Judge Tarek Bitar, who resumed the inquiry on Monday after being impeded by high-level political resistance, charged Prosecutor General Ghassan Oweidat over the explosion, which killed 220 people, Reuters reported.
But the stand-off in Lebanon's heavily politicised judiciary took a fresh turn when Mr Oweidat informed Mr Bitar via letter on Tuesday that the investigation remains suspended. The letter, which a judicial source with knowledge of the situation told The National was authentic, was shared online. Mr Oweidat told The National that Mr Bitar had not informed him of anything, later telling AFP that he had only learned of Mr Bitar's decision "through the media".

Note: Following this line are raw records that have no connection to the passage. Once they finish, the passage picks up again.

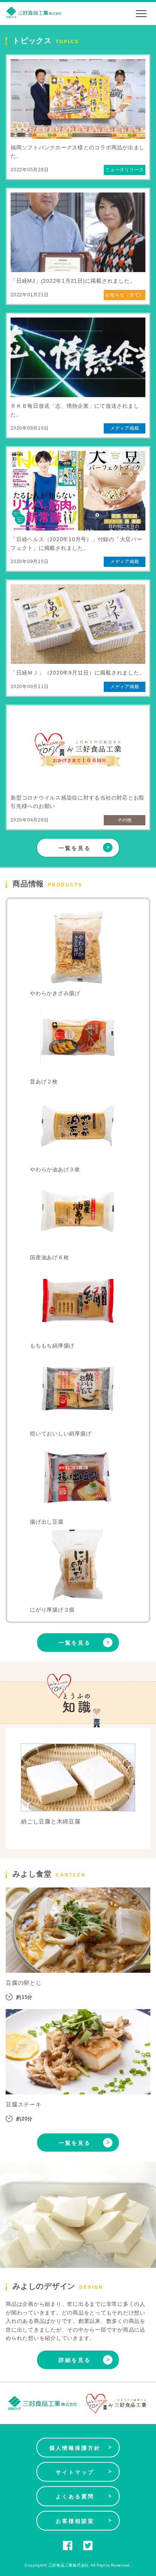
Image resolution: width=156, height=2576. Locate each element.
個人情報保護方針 (80, 2447)
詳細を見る (85, 2360)
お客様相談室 (84, 2520)
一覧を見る (85, 847)
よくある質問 (84, 2496)
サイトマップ (84, 2471)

Mr Bitar has also charged Hassan Diab, prime minister at the time of the blast, and two other former ministers with homicide with probable intent, court summons stated.
He reopened the investigation on Monday, citing legal studies that challenged its suspension. The investigation has been blocked since late 2021 amid legal challenges from top politicians Mr Bitar wanted to question over the explosion.

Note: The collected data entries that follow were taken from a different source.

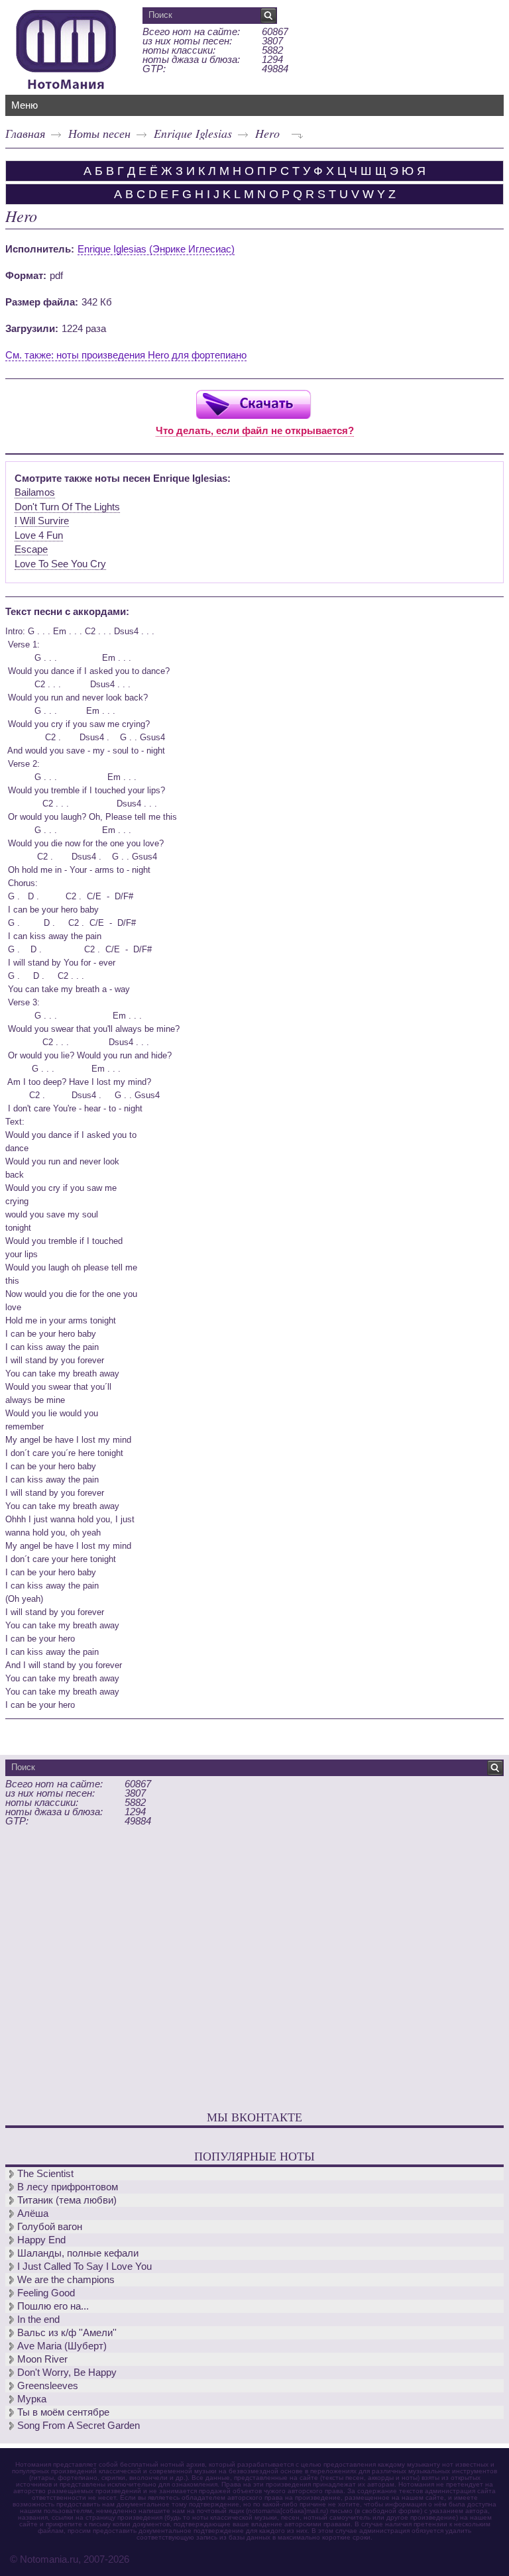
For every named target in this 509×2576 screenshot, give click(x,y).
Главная (25, 133)
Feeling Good (46, 2292)
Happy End (41, 2239)
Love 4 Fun (39, 535)
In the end (38, 2319)
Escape (31, 549)
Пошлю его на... (53, 2306)
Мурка (31, 2398)
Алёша (32, 2213)
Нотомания (66, 47)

Mr Bitar has also charged two high-ranking security officials — the head of General Security Gen Abbas Ibrahim and the head of State Security Gen Tony Saliba.
Mr Bitar has set interrogation sessions for February. Those wanted for questioning also include Jean Kahwaji, the army commander between 2008 and 2017.
On Monday, Mr Bitar ordered the release of five detained suspects.
Mr Bitar has been derided by his critics, including Iran-backed Hezbollah, as politically motivated and close to the US ― although they have not offered evidence to back up this claim. But supporters of the judge, including many of the families of the victims, want him to continue on in the push for justice.
"We've been waiting for this for maybe one year and two months," said Mariana Foudalian, referring to Mr Bitar resuming the investigation. Ms Foudalian lost her 29-year-old sister Gaia in the 2020 explosion. "We all know they were trying to do everything to stop the judge from working," she told The National.
"It's very important that the judge continues. But we will never stop, we will never get afraid, we will continue until the end, until we get justice."
The blast, which injured thousands and levelled or damaged much of the city centre, came after a stockpile of ammonium nitrate — which had been stored at the port for years — caught fire.
The explosion is regarded as a result of decades of mismanagement and corruption in Lebanon, currently grappling with one of the worst economic collapses in modern times.
While numerous officials have admitted to knowing about the ammonium, they claim they requested other officials remove it or make it safe with no clear indication of where final responsibility lay.
"We, in the international community have made it clear since the explosion that we support and urge Lebanese authorities to complete a swift and transparent investigation into the horrific explosion at the Port of Beirut," said Ned Price, US State Department spokesman, on Monday.
"The victims of this explosion in August of 2020 deserve justice. Those responsible must be held accountable."